BEGIN
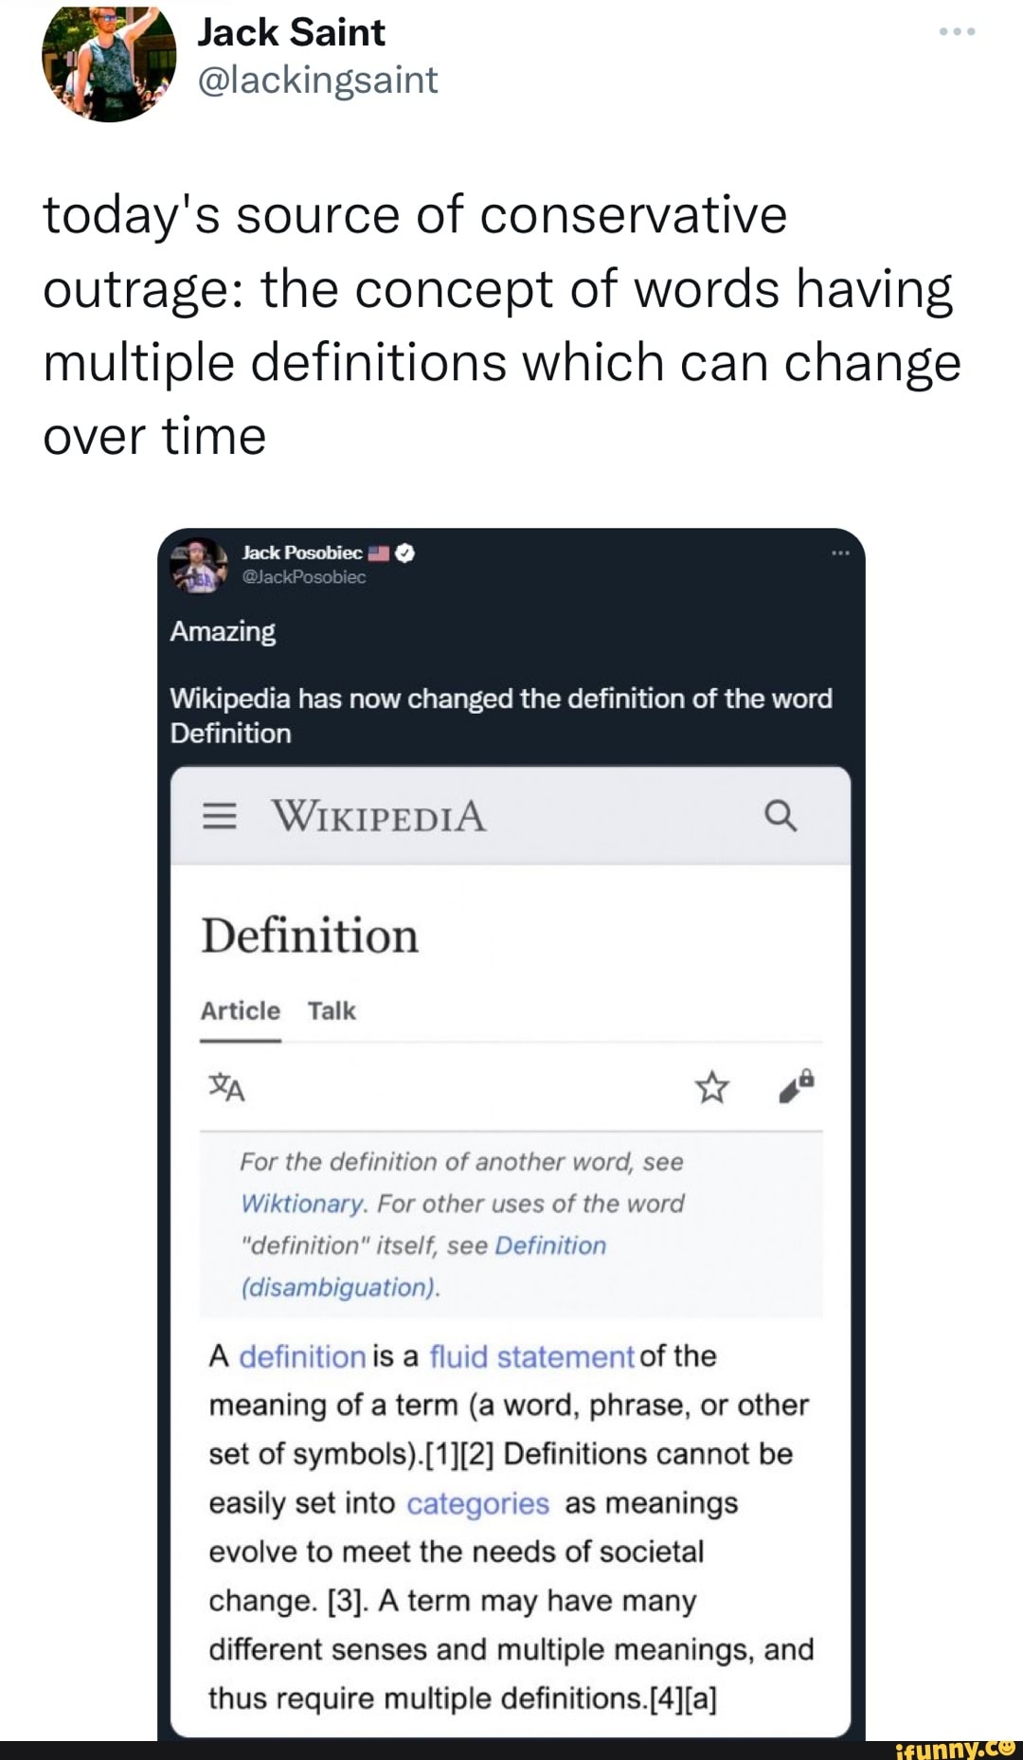The width and height of the screenshot is (1023, 1760).
Task: Click the Wikipedia wordmark logo
Action: (379, 816)
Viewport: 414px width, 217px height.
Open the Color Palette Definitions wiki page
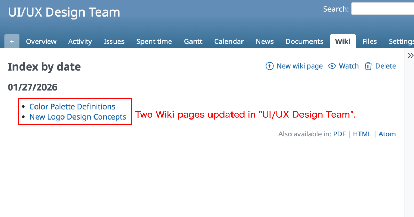pyautogui.click(x=72, y=106)
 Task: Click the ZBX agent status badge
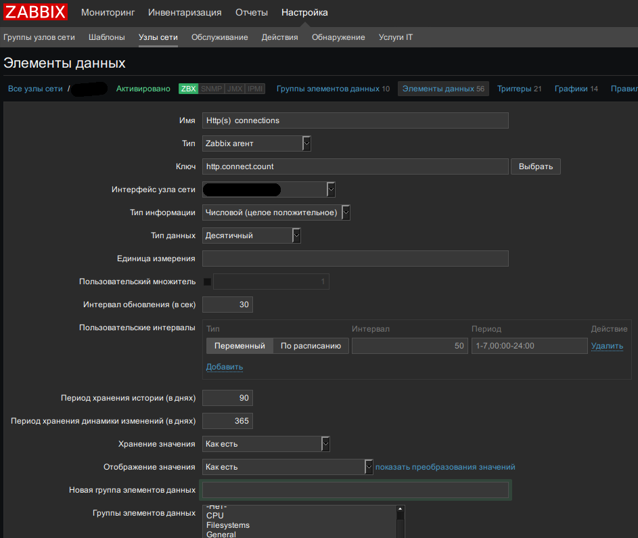point(188,89)
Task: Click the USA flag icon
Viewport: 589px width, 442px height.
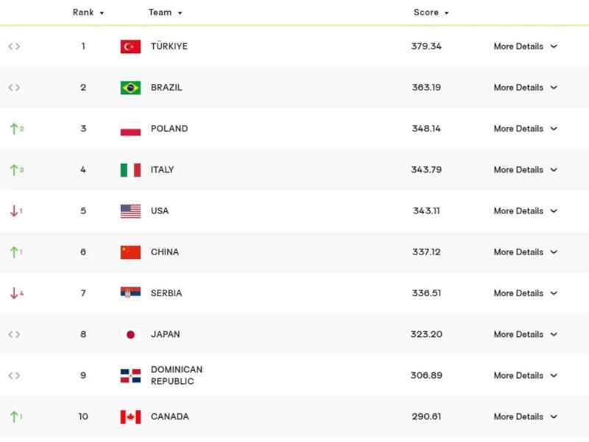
END
Report all lines in the records that include the string "Viewport".

Viewport: 414px width, 217px height.
Viewport: 589px width, 442px height.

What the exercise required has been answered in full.